Sunday, October 23, 2011

Civil War Sunday-The Mystery of the Monitor Marker

I am trying to solve the mystery of the Missing U.S.S. Monitor Marker.

The 150th anniversary of the battle, off the coast of Virginia of the Union ironclad U.S.S. Monitor vs. the Confederate ironclad Merrimack (not the Merrimac, which was another ship put into service around 1864) won't be until next March.  But I am hoping to solve this mystery before then.

The wood from which the keel of the Monitor was cut came from this area, apparently a site called Finch Hollow.

The site of the sawmill where the keel of the U.S.S.Monitor was milled is in walking distance (not that I would want to walk there - it's not the most pedestrian friendly walk) of my home.  The site is, in the present day, occupied by an enclosed shopping mall, the Oakdale Mall.

Apparently, back around 1998, there was a historical marker in the Oakdale Mall commemorating the history of the Monitor.

I have no idea what has happened to the marker.  My spouse, who has a very good memory, doesn't remember ever seeing the marker.  So now I have a little mystery on my hands.

Re Finch Hollow, it still exists.  If you drive north on Oakdale Road (which runs north and south, just to the west of the mall)  from the mall, you will find a very nice nature center. I haven't been there in many years, but I remember going there with my then young son.  I don't remember any commemoration of its role in the Civil War on the site, however. (But that was many years ago, so who knows.)

The Monitor (what is left of it) was discovered in 1973 and parts have been brought to The Mariners' Museum in Newport News, VA.  The keel, I am sure, is long gone.  Restorers are in a race against time to preserve the remaining metal parts and guns.  I hope to visit the museum sometime before the end of the Civil War 150th anniversary commemorations.

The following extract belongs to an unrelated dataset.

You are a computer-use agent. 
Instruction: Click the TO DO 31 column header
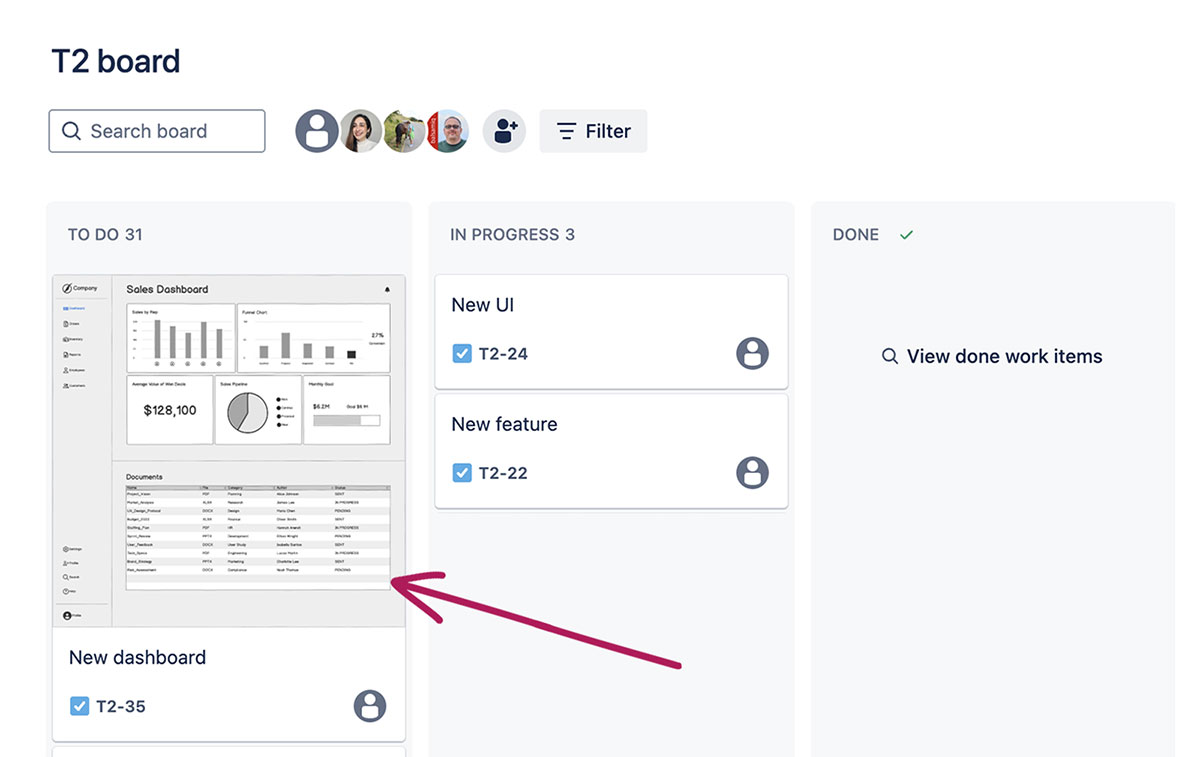point(105,235)
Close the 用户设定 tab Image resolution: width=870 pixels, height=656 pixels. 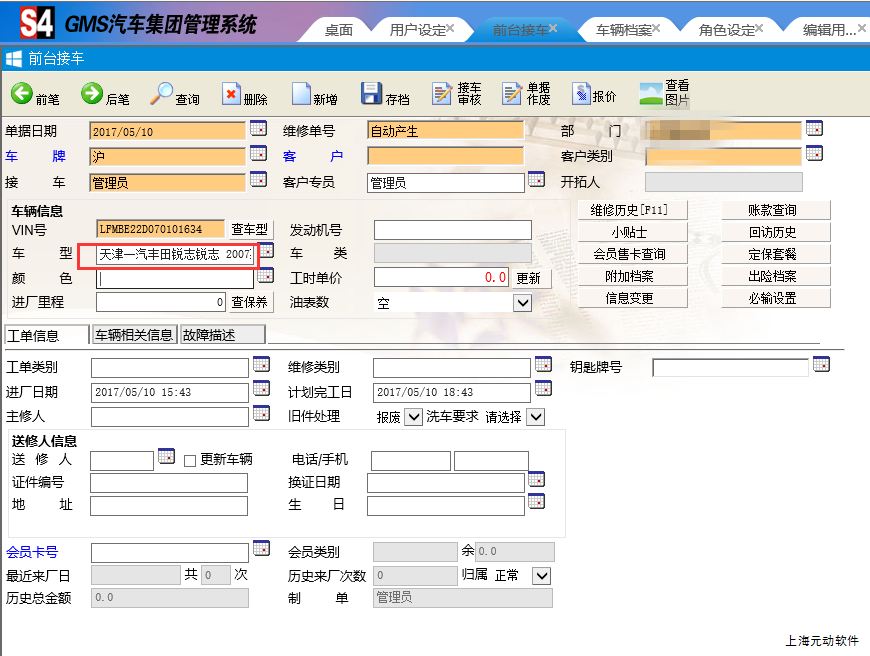coord(450,29)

I could have solved the mystery of the marker (perhaps) last Wednesday, as I was given a brochure inviting people to the opening of a new Civil War exhibition at a local Binghamton museum, Roberson Center.  Broome County historian Gerald Smith was supposed to be there at a small reception.  I wasn't able to make it, although I do hope to get to the museum next weekend for the official grand opening.

Or, I could email Mr. Smith.  But that wouldn't be as much fun as trying to research this out now, would it?